Le spectre d'une élimination dès le premier tour

Le constat apparaît clair. Lorsque deux figures du bloc central telles qu'Édouard Philippe et Gabriel Attal, se présentent simultanément, leurs électorats respectifs se partagent les suffrages. L'évidence est là ! De fait, cette concurrence interne fragilise l'ensemble du camp et ouvre un espace favorable à ses adversaires. Dans plusieurs hypothèses testées, Édouard Philippe se retrouve même à égalité avec Mélenchon pour la deuxième place, tandis que Bardella domine largement le premier tour. L'idée d'une élimination du camp présidentiel dès le premier tour n'appartient plus seulement au domaine de la spéculation. Les chiffres montrent qu'une candidature concurrente de Attal réduit considérablement les marges de manœuvre de Philippe. Dans certains scénarios, le président d'Horizons recueille entre 13 et 13,5 % des intentions de vote. Attal, de son côté, oscille entre 8,5 et 9,5 %. Additionnés, ces scores représenteraient un poids électoral significatif. Séparés, ils exposent toutefois le bloc central à un déclassement politique inédit depuis l'arrivée d'Emmanuel Macron au pouvoir en 2017. Face à eux, Bardella apparaît solidement installé en tête, avec des scores compris entre 33 et 34 % des intentions de vote. La qualification pour le second tour devient alors beaucoup plus incertaine pour les représentants du centre.
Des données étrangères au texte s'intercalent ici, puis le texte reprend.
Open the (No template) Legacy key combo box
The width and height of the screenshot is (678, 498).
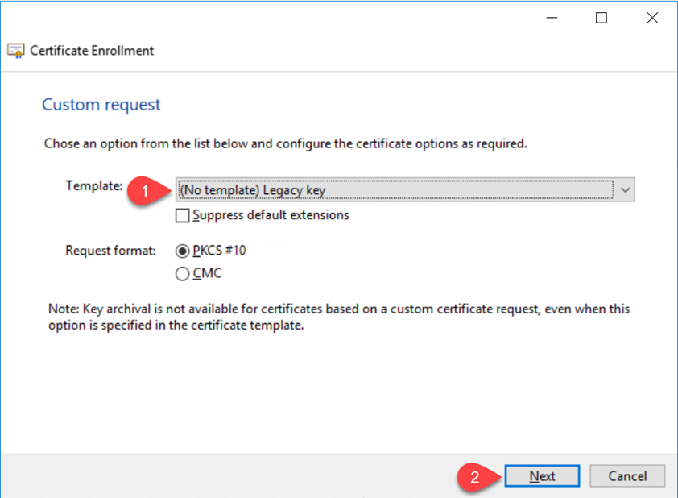click(405, 190)
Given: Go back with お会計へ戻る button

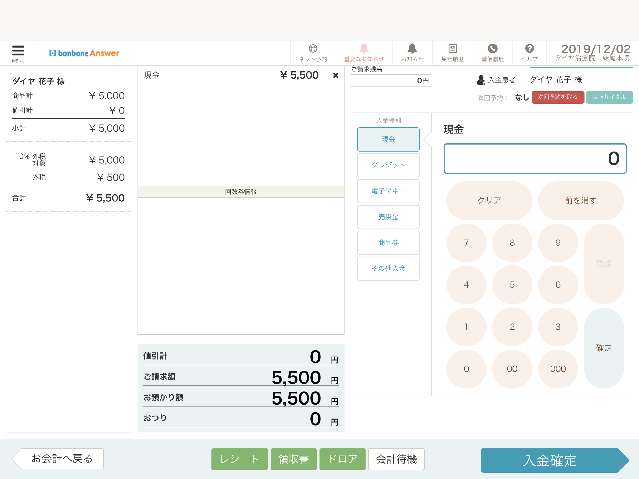Looking at the screenshot, I should pos(58,458).
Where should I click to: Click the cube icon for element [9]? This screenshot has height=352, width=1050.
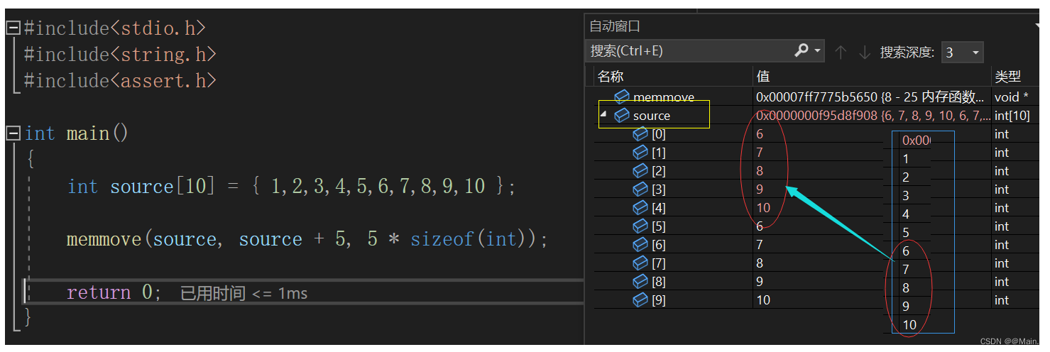pos(640,299)
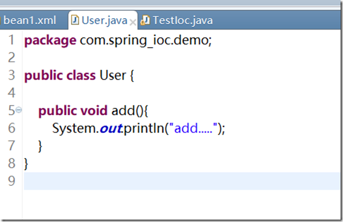
Task: Switch to the TestIoc.java tab
Action: 182,21
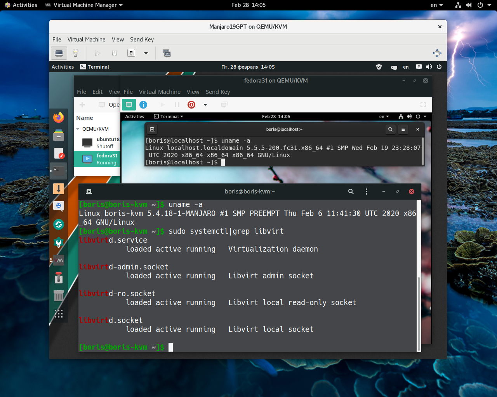The height and width of the screenshot is (397, 497).
Task: Click the shield icon in the Manjaro top bar
Action: click(379, 67)
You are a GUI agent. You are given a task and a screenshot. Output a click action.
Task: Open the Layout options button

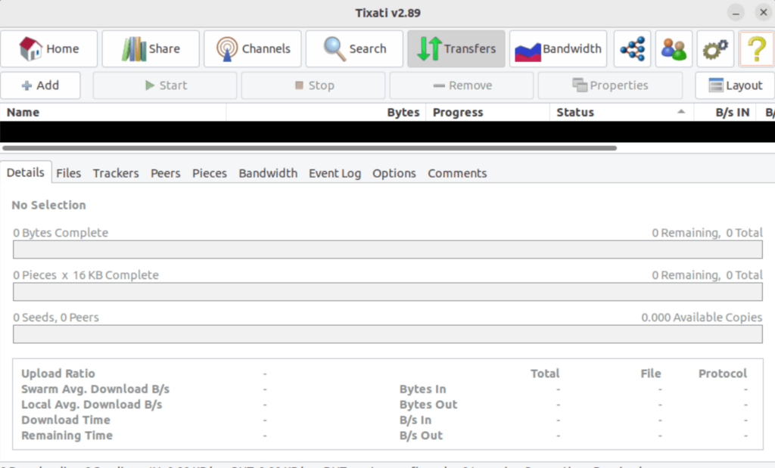click(734, 85)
Philippe, candidat naturel du centre ?

Toutefois, le sondage met également en lumière un avantage dont bénéficie aujourd'hui Édouard Philippe. Lorsqu'il devient l'unique représentant du bloc central, son score progresse sensiblement et atteint jusqu'à 19 % des intentions de vote selon les hypothèses retenues. Cette situation lui permet de distancer plus clairement Mélenchon et de sécuriser sa présence au second tour dans la plupart des configurations étudiées. Gabriel Attal conserve néanmoins des atouts. Plus jeune, bénéficiant encore d'une forte notoriété nationale, il demeure l'une des figures majeures de la majorité sortante. Ses résultats montrent qu'il dispose d'un socle électoral non négligeable, même si celui-ci paraît aujourd'hui inférieur à celui d'Édouard Philippe. Cette réalité pourrait rapidement nourrir les débats stratégiques au sein de Renaissance et d'Horizons.
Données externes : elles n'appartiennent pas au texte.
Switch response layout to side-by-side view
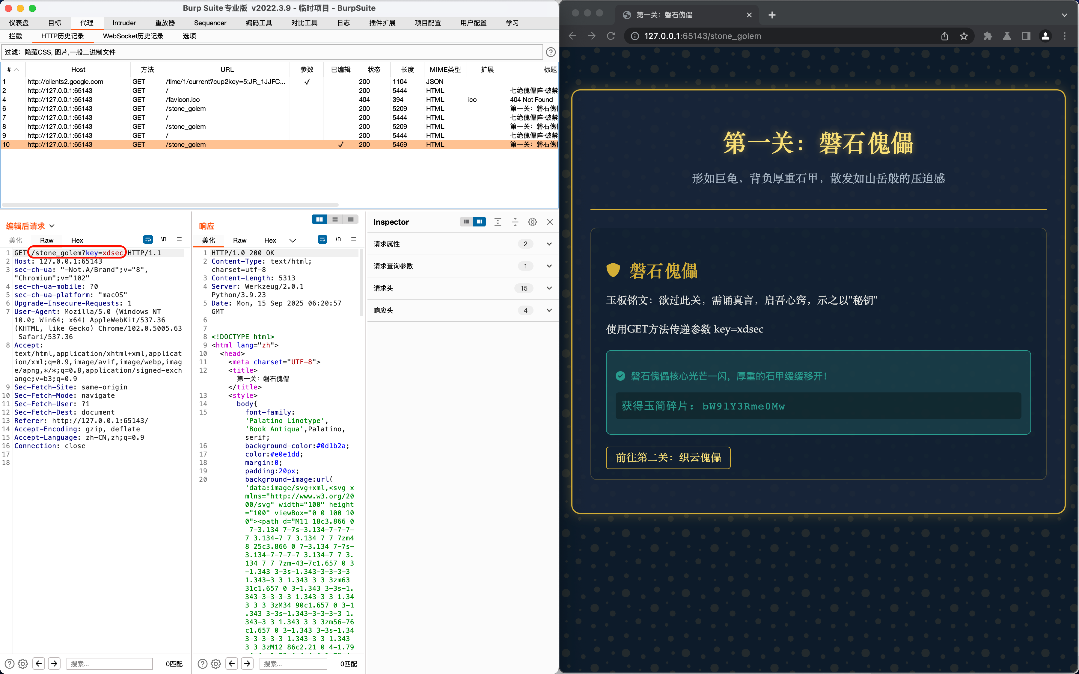The width and height of the screenshot is (1079, 674). [319, 219]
Des négociations qui pourraient devenir incontournables

Au-delà des chiffres, le véritable enjeu réside désormais dans la capacité du bloc central à éviter une guerre des ego. L'expérience politique récente démontre que les divisions internes peuvent coûter cher lors des élections présidentielles. Il est à prévoir que les enquêtes d'opinion à venir confirmeront les tendances observées aujourd'hui et la pression en faveur d'une candidature unique deviendra de plus en plus forte. Des discussions devront inévitablement s'engager entre les responsables de Renaissance, d'Horizons et leurs alliés afin de définir une stratégie commune. En effet, plusieurs options existent : l'organisation d'une primaire, un accord politique préalable ou encore le retrait volontaire d'un candidat au profit du mieux placé. Chacune de ces solutions implique cependant des concessions et des arbitrages parfois difficiles. Retenons, simplement, qu'Édouard Philippe est critiqué surtout sur sa gestion sociale et son style trop technocratique. Et Gabriel Attal contesté surtout sur sa communication, la visibilité de ses résultats et l'absence de ligne claire autonome...

L'urgence de l'unité

Pour le bloc central, le temps joue désormais un rôle déterminant. Plus les mois passeront, plus les ambitions présidentielles se cristalliseront et rendront les compromis complexes. Le sondage agit ainsi comme un avertissement. Il rappelle que la principale menace pesant aujourd'hui sur la majorité sortante ne provient peut-être pas seulement de ses adversaires, mais également de ses propres divisions. À mesure que l'échéance de 2027 approchera, une question s'imposera avec davantage d'acuité : Philippe et Attal accepteront-ils de trouver un terrain d'entente pour préserver les chances du centre, ou laisseront-ils leurs candidatures concurrentes ouvrir la voie à une recomposition politique majeure ?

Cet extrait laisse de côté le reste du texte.